--- Quoted text ---
[ExI] Against the paperclip maximizer or why I am cautiously optimistic

Jason Resch jasonresch at gmail.com
Sat Apr 15 10:01:45 UTC 2023

On Sat, Apr 15, 2023, 12:19 AM Rafal Smigrodzki via extropy-chat <
extropy-chat at lists.extropy.org> wrote:

> On Tue, Apr 4, 2023 at 9:01 AM Jason Resch via extropy-chat <
> extropy-chat at lists.extropy.org> wrote:
>> On Tue, Apr 4, 2023 at 2:44 AM Rafal Smigrodzki via extropy-chat <
>> extropy-chat at lists.extropy.org> wrote:
>>> On Mon, Apr 3, 2023 at 11:05 AM Jason Resch via extropy-chat <
>>> extropy-chat at lists.extropy.org> wrote:
>>>> Even for a superhuman intelligence guided by the principle of doing the
>>>> best for itself and others, it will still make errors in calculation, and
>>>> can never provide optimal decisions in all cases or over all timeframes.
>>>> The best we can achieve I think will reduce to some kind of learned
>>>> heuristics.

--- The tasks ---
1 - From the extropy-chat post, write out the part that opens with the words containing "On Sat, Apr" and closes with "over all timeframes.", swapping "superhuman" for "artificial".
2 - Answer these about the extropy-chat post:
(a) What date and time does the header give for the post?
(b) What gmail address is listed under the title?
(c) According to the innermost quoted passage, what will the best we can achieve reduce to?

--- Source data ---
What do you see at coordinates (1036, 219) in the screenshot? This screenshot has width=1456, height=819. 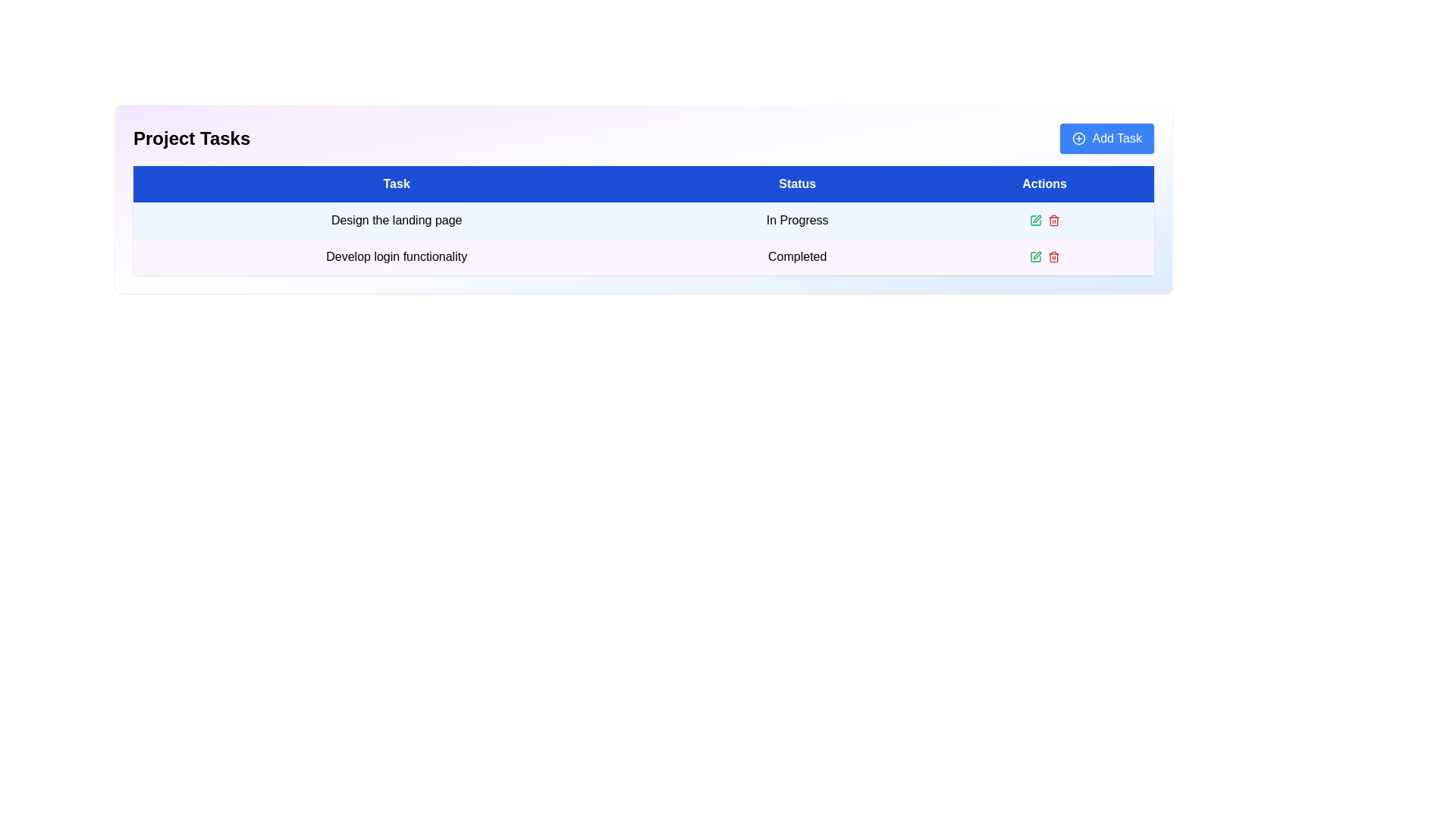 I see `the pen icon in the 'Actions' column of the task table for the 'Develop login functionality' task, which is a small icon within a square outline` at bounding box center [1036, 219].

--- Responses in order ---
1 -
On Sat, Apr 15, 2023, 12:19 AM Rafal Smigrodzki via extropy-chat <
extropy-chat at lists.extropy.org> wrote:

> On Tue, Apr 4, 2023 at 9:01 AM Jason Resch via extropy-chat <
> extropy-chat at lists.extropy.org> wrote:
>> On Tue, Apr 4, 2023 at 2:44 AM Rafal Smigrodzki via extropy-chat <
>> extropy-chat at lists.extropy.org> wrote:
>>> On Mon, Apr 3, 2023 at 11:05 AM Jason Resch via extropy-chat <
>>> extropy-chat at lists.extropy.org> wrote:
>>>> Even for a artificial intelligence guided by the principle of doing the
>>>> best for itself and others, it will still make errors in calculation, and
>>>> can never provide optimal decisions in all cases or over all timeframes.

2 -
(a) Sat Apr 15 10:01:45 UTC 2023
(b) jasonresch at gmail.com
(c) Some kind of learned heuristics.